→ EXERCISE REQUIREMENTS:
a - Edit the Istanbul travel diary: reproduce its passage starting with "Then our group" and going on through "consciousness about them.", putting "minibus" in place of "bus".
b - According to the Istanbul travel diary, who built Yedikule Fortress, and in what year?
c - Extend the Istanbul travel diary, picking up after its final sentence.

Category Archives: Travel

Day 3 – It’s the fort that counts

Sunday 10 May 2026 – A sunny start to the day: so out on to the hotel restaurant’s veranda to take in the view.

Then our group congregated and, as yesterday, trooped down the road to be collected by Mostafa in his bus, and we set off towards the southern coastal side of Istanbul for our first visit of the day, which was to Yedikule Fortress. As you might infer from the name, this is part of  Constantinople’s formidable fortifications. Built in 1458 by Ottoman Sultan Mehmed II after he conquered the city, the seven-tower complex was created by adding three new towers and fully enclosing a section of the ancient walls of Constantinople. Those walls were built in the 5th century AD during the reign of Roman Emperor Theodosius II. At this point I have to confess that I knew nothing of these walls, so much of the day was spent raising my consciousness about them.

First, though, the fortress.  It is the subject of a substantial restoration project whose banner gives a good overview of its shape.

→ AVAILABLE DATA:
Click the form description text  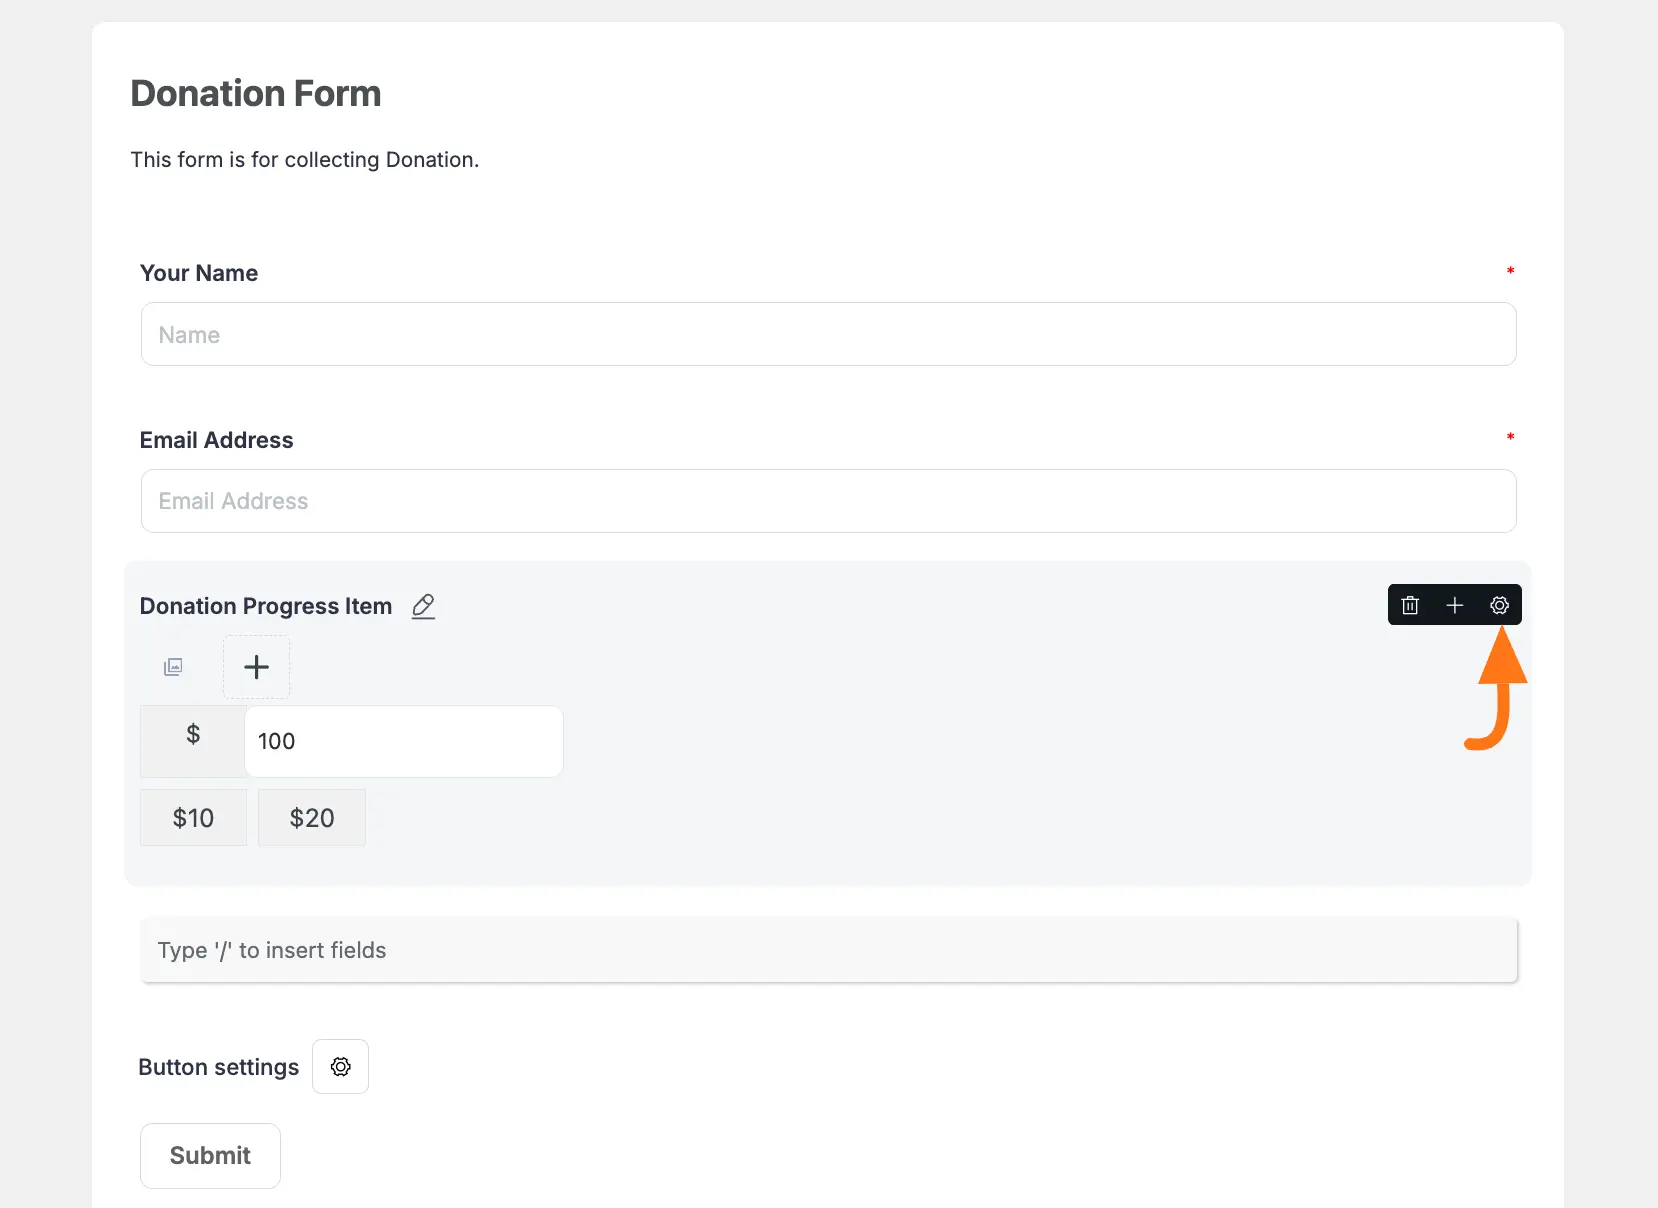pos(304,159)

→ EXPECTED ANSWERS:
a -
Then our group congregated and, as yesterday, trooped down the road to be collected by Mostafa in his minibus, and we set off towards the southern coastal side of Istanbul for our first visit of the day, which was to Yedikule Fortress. As you might infer from the name, this is part of  Constantinople’s formidable fortifications. Built in 1458 by Ottoman Sultan Mehmed II after he conquered the city, the seven-tower complex was created by adding three new towers and fully enclosing a section of the ancient walls of Constantinople. Those walls were built in the 5th century AD during the reign of Roman Emperor Theodosius II. At this point I have to confess that I knew nothing of these walls, so much of the day was spent raising my consciousness about them.

b - Ottoman Sultan Mehmed II built it in 1458.

c -
The bottom three circles are the three extra towers; the run of the wall is across the top of the diagram and the two square blocks represent a triumphal entry gate, called the Golden Gate, which was built in the 6th century. This is what the Gate looks like from inside the courtyard of the fortress.

You can clearly see that at one stage there was a massive central arch through which one would triumphally arrive. Over the years it has been successively bricked up to be smaller and smaller, but it must have been hugely imposing in its day. Over the arch are flagstones with holes in them.

and these holes were a puzzle until someone figured out that they were mounting blocks for metal letters. Some further clever thinking deduced what these letters probably were

and thus reconstructed what the text was – “HAEC LOCA THEODOSIUS DECORAT POST FATA TYRANNI”, “Theodosius decorated these places after the downfall of the tyrant.” 

From the other side, the Golden Gate looks like this.

You can see the outline of the original triumphal arch in the centre, and the successively smaller portals inside it. Behind you as you look at the gate from this side is the Little Golden Gate.

This presumably gave extra pith and moment to any processional entry, and, more importantly, was part of a second wall built in support of the main walls into which the Yedikule fortress was incorporated. More on the walls later.

Yedikule became a place of imprisonment and execution. In front of the Little Gate, for example, is a well, down which the bodies would be thrown to be washed away into the Sea of Marmara. There is another well, used for the same purpose, inside one of the towers, which was also used for imprisonment.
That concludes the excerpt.